On December 14, 2005, the Board of Directors (the “Board”) of Hana Biosciences, Inc. (the “Company”) approved and adopted a new compensation arrangement for non-employee directors of the Company. Effective January 1, 2006, non-employee directors serving on the Board will be entitled to receive the following in consideration for their service on the Board: (1) a cash fee of $2,500 for attendance at each regular quarterly meeting of the Board; (2) an annual fee of $15,000, as compensation for special Board and other meetings; and (3) an annual stock option grant relating to 40,000 shares of common stock, which option would vest upon the first anniversary of the grant and would accelerate upon a “change of control” of the Company. The stock option grants made to each non-employee director in November 2005 will satisfy the 2006 annual stock option grant. The November 2005 option grants, which were made pursuant to the Company’s 2004 Stock Incentive Plan, provide that they are not exercisable unless and until the Company’s stockholders ratify and approve such plan, which is expected to be considered at the Company’s 2006 annual meeting.
The Board also approved an annual grant of 10,000 restricted shares of the Company’s common stock to the chair of the Board’s audit committee, which shares would vest upon the first anniversary of the grant date.
(b) Amendment of Employment Agreements.
On December 19, 2005, the Company and Mark J. Ahn, Ph.D., its President and Chief Executive Officer, amended Dr. Ahn’s employment agreement, originally dated November 1, 2003, to: (1) extend the term of the agreement to November 1, 2008, and (2) to provide for the acceleration of all of Dr. Ahn’s Company stock options upon a “change of control,” as such term is defined in Dr. Ahn’s employment agreement.
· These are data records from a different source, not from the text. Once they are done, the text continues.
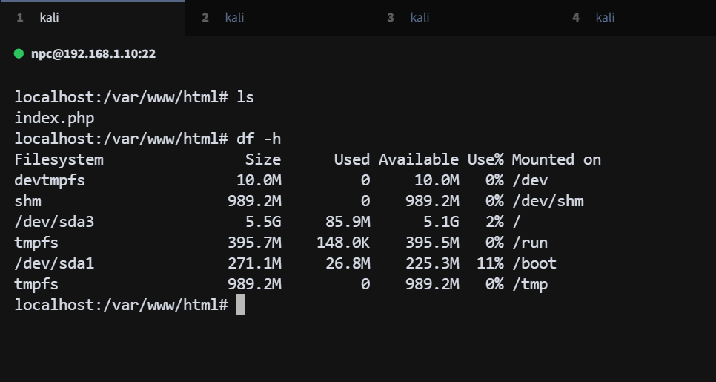Click the index.php filename in the output
This screenshot has width=716, height=382.
click(54, 117)
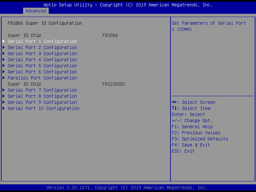Switch to the Advanced tab
The width and height of the screenshot is (256, 192).
tap(36, 11)
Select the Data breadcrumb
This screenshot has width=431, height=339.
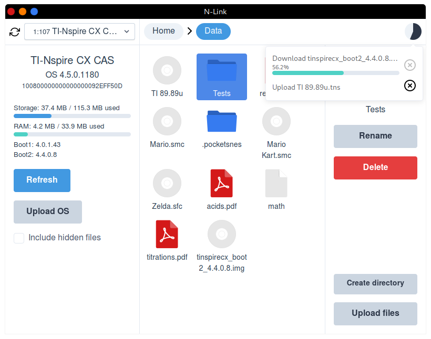pyautogui.click(x=213, y=31)
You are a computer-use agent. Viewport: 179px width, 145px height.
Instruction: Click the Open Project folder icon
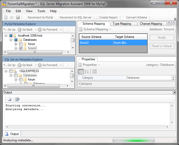click(x=12, y=17)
On December 19, 2005, the Company and Fred L. Vitale, its Vice President, Chief Business Officer, amended Mr. Vitale’s employment agreement, originally dated January 24, 2004 in order to extend the term of the agreement to November 1, 2008.
Item 5.02 Departure of Directors or Principal Officers; Election of Directors; Appointment of Principal Officers.
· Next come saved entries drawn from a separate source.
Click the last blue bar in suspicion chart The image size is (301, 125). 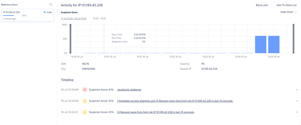click(274, 44)
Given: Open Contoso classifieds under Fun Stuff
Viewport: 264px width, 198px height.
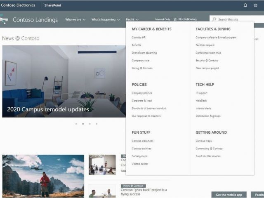Looking at the screenshot, I should tap(142, 141).
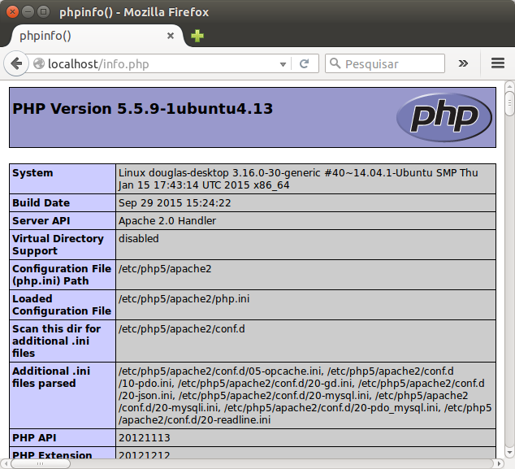Image resolution: width=515 pixels, height=469 pixels.
Task: Go back using the back arrow button
Action: (16, 63)
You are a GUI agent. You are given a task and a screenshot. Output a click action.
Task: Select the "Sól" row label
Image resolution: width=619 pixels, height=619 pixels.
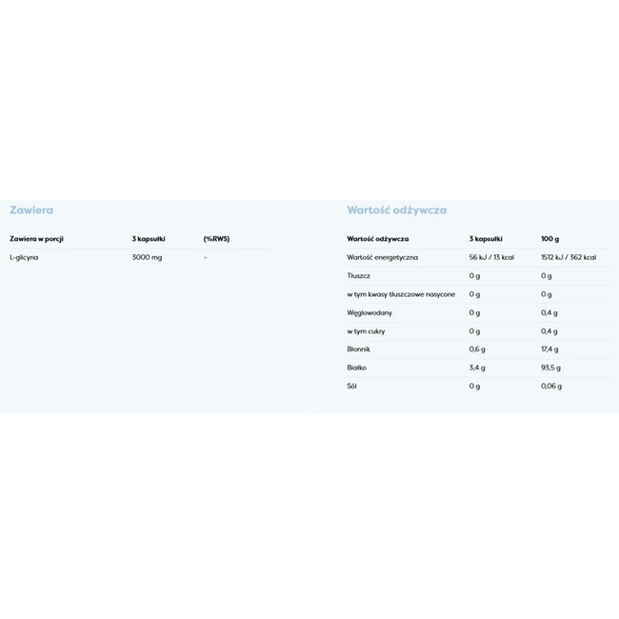[352, 386]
On December 14, 2005, the Company and Russell L. Skibsted, its Vice President, Chief Financial Officer, agreed that Mr. Skibsted’s employment with the Company would terminate, effective December 31, 2005.
On December 14, 2005, the Board appointed John P. Iparraguirre to the office of Vice President, Chief Financial Officer, effective as of January 1, 2006. Mr. Iparraguirre has been the Company’s Controller since April 2004 and served as interim Chief Financial Officer from August 2004 to November 2004. Prior to joining the Company, from April 2002 until April 2004, Mr. Iparraguirre was Accounting Manager at Discovery Toys, Inc., where he was responsible for maintaining the integrity of that company’s financial reporting and coordinating all aspects of its SEC filings. Mr. Iparraguirre, was a senior audit associate at BDO Seidman, LLP, an international accounting firm, from September 1998 to April 2002, focusing on publicly-traded companies and their related SEC compliance.
The Company’s press release dated December 16, 2005 is attached hereto as Exhibit 99.1 and incorporated by reference herein.
Item 9.01. Financial Statements and Exhibits
(d) Exhibits. The following exhibit is filed herewith.
Exhibit No. Description
99.1 Press release dated December 16, 2005.
SIGNATURE
Pursuant to the requirements of the Securities Exchange Act of 1934, the Registrant has duly caused this report to be signed on its behalf by the undersigned hereunto duly authorized.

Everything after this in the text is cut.